▼▼▼

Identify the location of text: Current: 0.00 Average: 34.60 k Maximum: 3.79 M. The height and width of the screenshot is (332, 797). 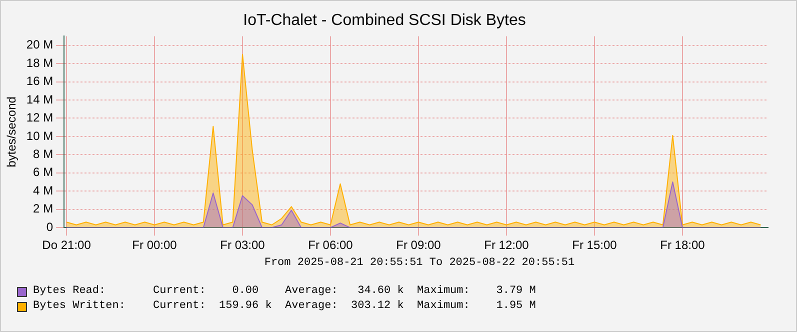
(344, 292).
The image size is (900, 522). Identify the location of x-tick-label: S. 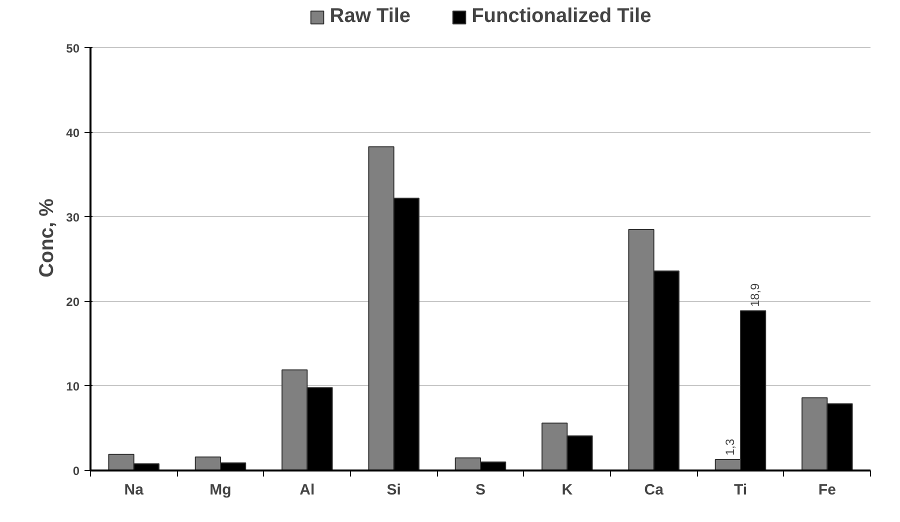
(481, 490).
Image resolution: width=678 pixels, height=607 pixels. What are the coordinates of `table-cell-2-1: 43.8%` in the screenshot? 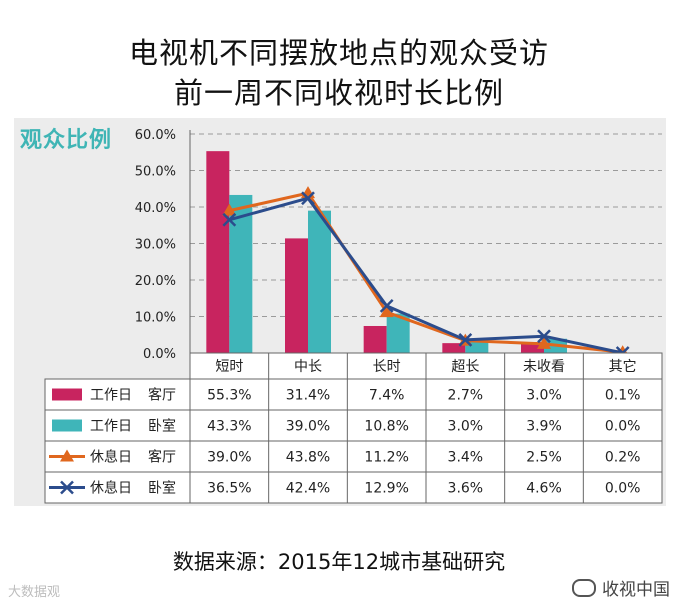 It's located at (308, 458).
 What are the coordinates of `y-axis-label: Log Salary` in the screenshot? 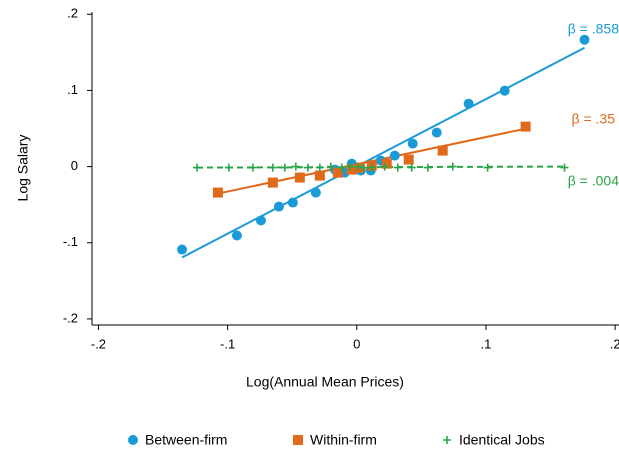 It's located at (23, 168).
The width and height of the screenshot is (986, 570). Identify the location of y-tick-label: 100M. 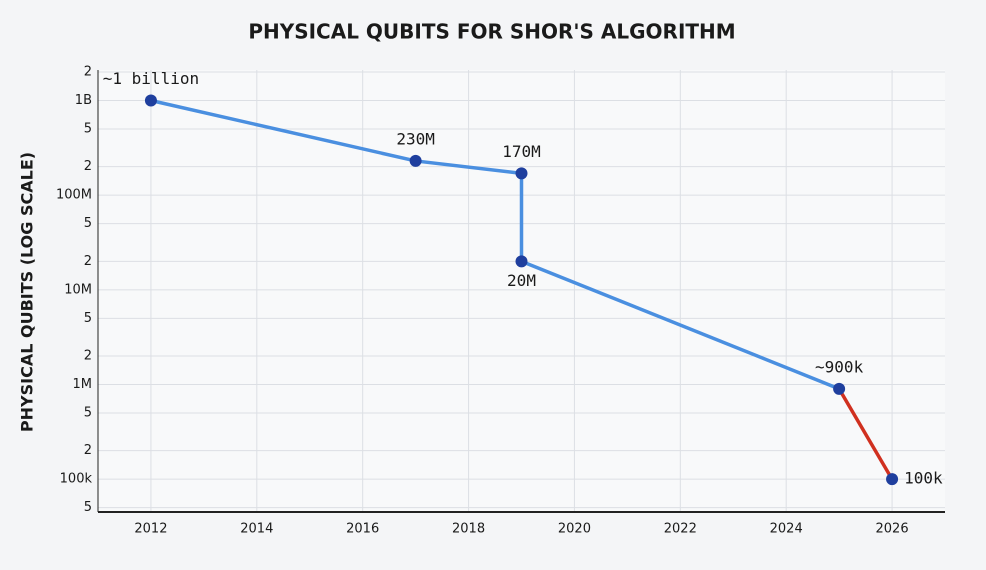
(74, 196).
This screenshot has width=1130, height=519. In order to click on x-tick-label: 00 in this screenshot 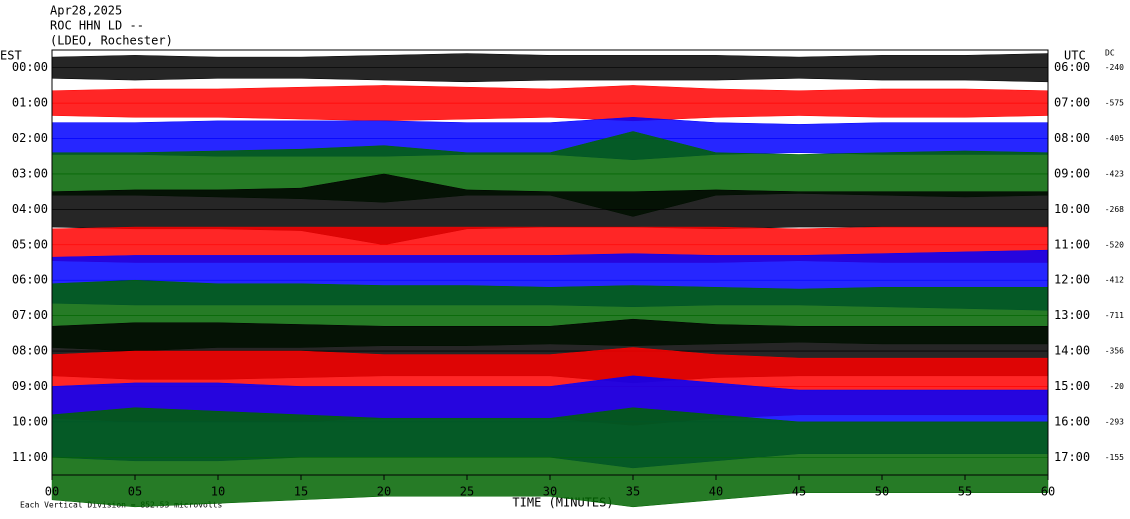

▲▲▲

PROMPT: Can you extract the items verbatim, beginning at the line that contains "The width and" and stopping after the last line of the items? Leave the pictures out of your answer.

ANSWER SECTION:
The width and height of the screenshot is (986, 570). Identify the location of y-tick-label: 100M. 
(74, 196).
This screenshot has width=1130, height=519. In order to click on x-tick-label: 00 in this screenshot 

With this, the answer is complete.